■ **Objective**
Gather every line in the records that contains the string "Task" and copy each one.

● ● ● ● ● ● ●

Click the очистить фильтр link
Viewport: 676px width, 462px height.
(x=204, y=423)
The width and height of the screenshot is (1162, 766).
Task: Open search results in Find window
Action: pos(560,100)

● ● ● ● ● ● ●

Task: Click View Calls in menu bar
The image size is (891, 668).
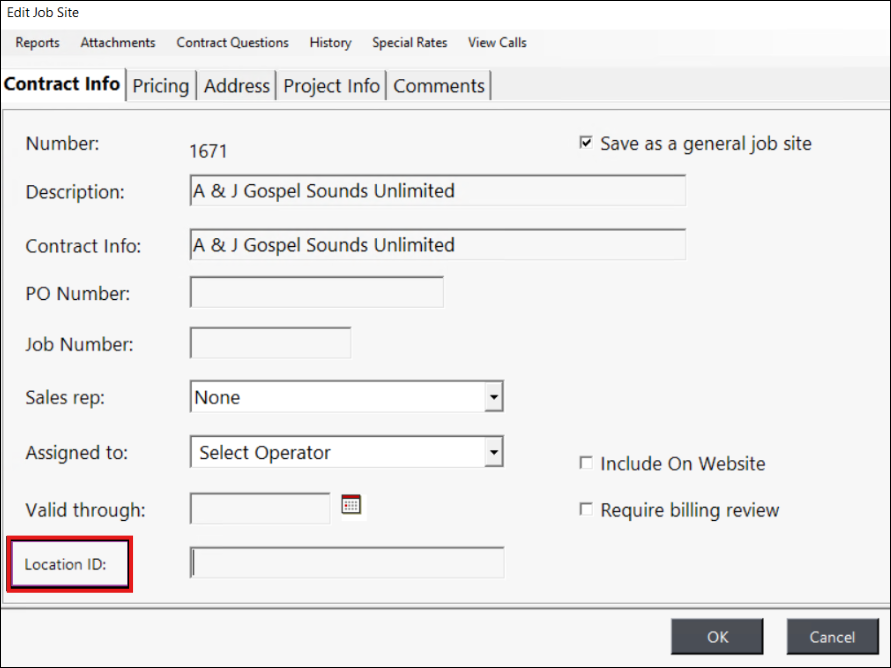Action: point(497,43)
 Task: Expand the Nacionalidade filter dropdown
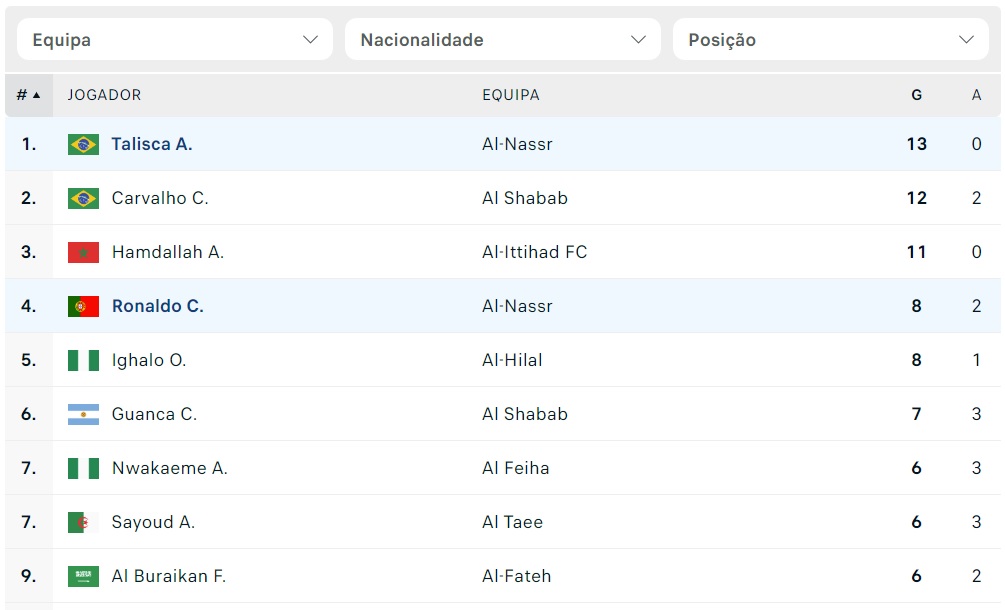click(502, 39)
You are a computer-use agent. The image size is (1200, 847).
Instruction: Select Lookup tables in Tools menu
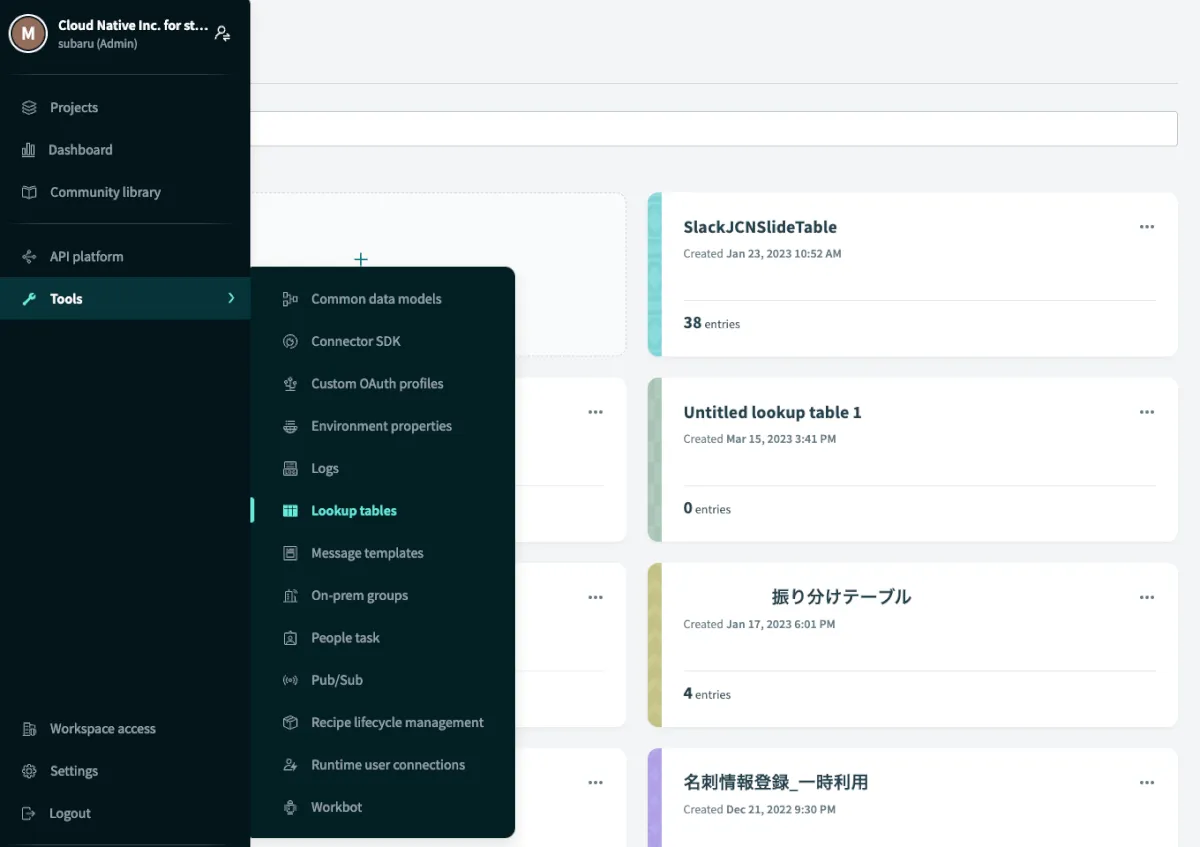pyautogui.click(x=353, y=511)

● ● ● ● ● ● ●

■ **The response**
Task: Open search results in Find window
Task: Click View Calls in menu bar
 Task: Expand the Nacionalidade filter dropdown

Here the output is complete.